The Mauritanian Network for Human Rights in US (MNHRUS) condamne avec la plus grande fermeté la violente agression perpétrée contre le président Biram Dah Abeid, président de l’IRA (Initiative pour la Résurgence du Mouvement Abolitionniste en Mauritanie), lors d’une manifestation pacifique organisée le 1er juillet 2026 en soutien aux députés Mariem Cheikh Dieng et Ghamou Achour, qui demeurent détenus dans des conditions décrites comme inhumaines.
Cette attaque choquante constitue une grave violation des droits fondamentaux à la liberté de réunion pacifique, à la liberté d’expression et à la participation politique. Elle représente une nouvelle preuve alarmante de la détérioration continue des droits humains et des libertés démocratiques en Mauritanie.
Selon le président Biram Dah Abeid, après cette agression, lui et son épouse se sont rendus dans un hôpital afin de recevoir des soins médicaux, mais n’ont pas pu obtenir les traitements dont ils avaient besoin, les médecins et les professionnels de santé ayant refusé de les prendre en charge.

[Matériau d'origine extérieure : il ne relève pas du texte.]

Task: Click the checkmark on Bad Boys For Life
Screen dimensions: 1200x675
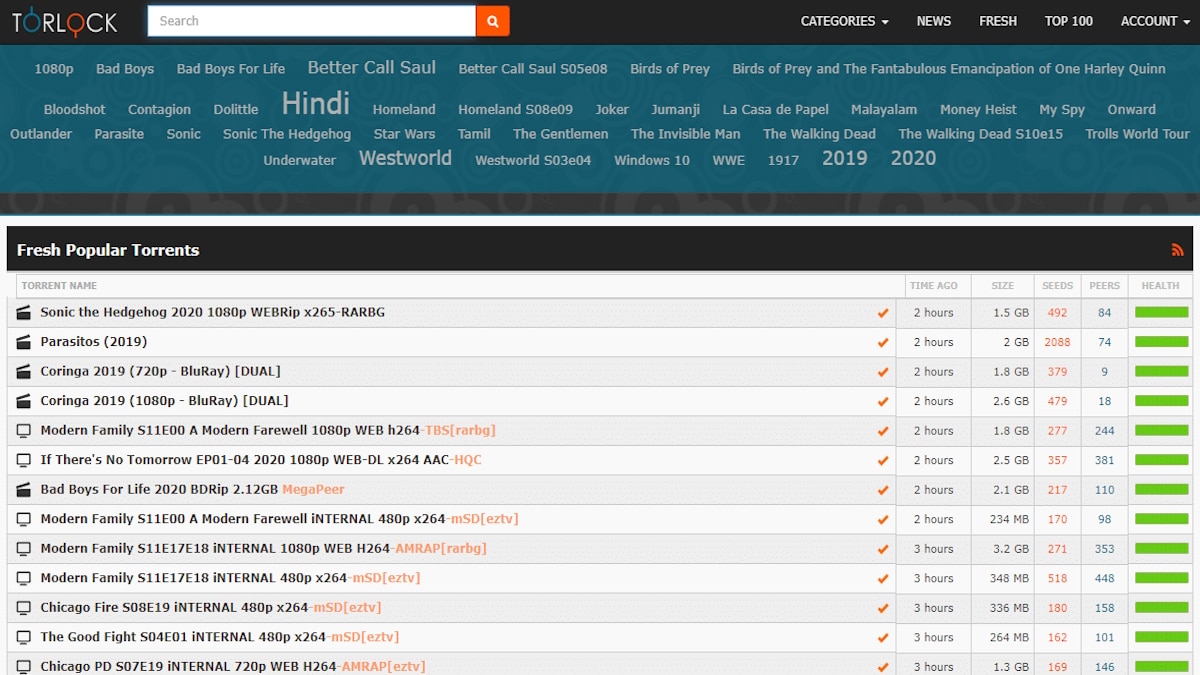Action: pos(883,489)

Si ces faits sont confirmés, ils constitueraient une violation extrêmement grave du droit à la santé et soulèveraient de sérieuses préoccupations quant à une éventuelle ingérence politique dans la prestation des services médicaux. Nous appelons à l’ouverture d’une enquête indépendante sur ces allégations et demandons que tous les professionnels de santé puissent exercer leurs fonctions librement, sans pression ni intimidation politique.
The Mauritanian Network for Human Rights in US tient le gouvernement mauritanien, y compris le ministère de l’Intérieur et les forces de sécurité placées sous son autorité, pour pleinement responsable de la protection de la sécurité, de l’intégrité physique et des droits fondamentaux du président Biram Dah Abeid ainsi que de tous les citoyens exerçant pacifiquement leurs libertés constitutionnelles.
Le recours croissant à la violence contre les manifestants pacifiques, les élus et les défenseurs des droits humains révèle un dangereux schéma de répression destiné à réduire au silence les voix dissidentes et à intimider celles et ceux qui dénoncent l’injustice. De telles pratiques sont incompatibles avec les obligations de la Mauritanie en vertu du droit international des droits de l’homme, notamment de la Charte africaine des droits de l’homme et des peuples et du Pacte international relatif aux droits civils et politiques.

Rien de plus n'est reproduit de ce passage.